Unsafe discharge without needed supports
Penalty
Summary
The facility failed to provide and document sufficient preparation and orientation for the discharge of a resident with significant functional and medical needs. The resident had diagnoses including acute on chronic diastolic CHF, acute pulmonary edema, obesity, COPD, chronic lower-leg ulcer, and bowel and bladder incontinence. Her admission assessment showed a BIMS score of 15, but her functional status was highly limited: bed mobility required dependent to maximal assistance, transfers were not attempted due to medical/safety concerns, walking 10 feet was not attempted, and she was always incontinent of bowel and bladder. Therapy documentation identified her as a mechanical lift resident, and progress notes described persistent debility, high fall risk, and ongoing counseling about unsafe home discharge. Despite these limitations, the resident was discharged home by stretcher with no home health services in place. The discharge summary listed home care and durable medical equipment, including a wheelchair, hospital bed, and 3-in-1 commode, but the home health agency later reported that the referral was declined because of insurance denial. Facility staff and the resident’s family reported that the resident could not walk and could not get to the bathroom by herself.
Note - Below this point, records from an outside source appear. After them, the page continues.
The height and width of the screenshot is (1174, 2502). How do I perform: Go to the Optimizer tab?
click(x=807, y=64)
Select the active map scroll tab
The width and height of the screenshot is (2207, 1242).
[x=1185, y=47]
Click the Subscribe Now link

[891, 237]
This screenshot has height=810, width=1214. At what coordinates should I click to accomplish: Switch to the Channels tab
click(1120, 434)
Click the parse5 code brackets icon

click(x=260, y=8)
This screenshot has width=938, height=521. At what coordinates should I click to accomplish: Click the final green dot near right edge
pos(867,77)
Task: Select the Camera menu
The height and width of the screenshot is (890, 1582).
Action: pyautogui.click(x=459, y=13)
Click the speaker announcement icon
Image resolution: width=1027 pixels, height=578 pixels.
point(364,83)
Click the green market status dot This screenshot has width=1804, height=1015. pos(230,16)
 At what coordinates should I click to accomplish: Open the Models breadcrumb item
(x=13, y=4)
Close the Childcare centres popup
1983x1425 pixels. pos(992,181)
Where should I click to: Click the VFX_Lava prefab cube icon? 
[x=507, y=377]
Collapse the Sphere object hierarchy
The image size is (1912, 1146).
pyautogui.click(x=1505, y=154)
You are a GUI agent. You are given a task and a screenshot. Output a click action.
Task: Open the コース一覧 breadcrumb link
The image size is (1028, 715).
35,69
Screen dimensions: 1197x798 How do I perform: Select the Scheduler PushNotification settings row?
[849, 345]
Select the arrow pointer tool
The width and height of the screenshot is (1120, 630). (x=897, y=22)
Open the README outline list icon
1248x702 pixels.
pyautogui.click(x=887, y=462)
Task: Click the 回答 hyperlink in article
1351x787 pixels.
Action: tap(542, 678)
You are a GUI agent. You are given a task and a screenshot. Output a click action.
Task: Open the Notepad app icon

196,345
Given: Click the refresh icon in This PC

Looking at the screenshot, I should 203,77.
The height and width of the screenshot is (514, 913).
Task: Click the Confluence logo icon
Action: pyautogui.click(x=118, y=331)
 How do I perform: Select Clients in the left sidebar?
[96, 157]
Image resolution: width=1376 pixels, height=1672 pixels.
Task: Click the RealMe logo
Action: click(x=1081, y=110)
The resident’s family also reported difficulty reaching social services and stated they did not know who would care for her at home. The resident was discharged without an AMA discharge notice and without notice to the Ombudsman, despite facility policy describing requirements for facility-initiated discharge and resident notification. After discharge, the resident arrived home by EMS on a stretcher and was unable to ambulate. Within less than 24 hours, she urinated and defecated on herself and was unable to change her clothing or clean her body. She was then hospitalized for CHF exacerbation and fluid overload. Interviews with facility staff showed conflicting accounts about the discharge process, the availability of home health, and whether the discharge was safe. The attending MD stated she did not recommend the resident go home and recommended long-term care, while other staff stated the resident wanted to go home and that the discharge was insurance driven.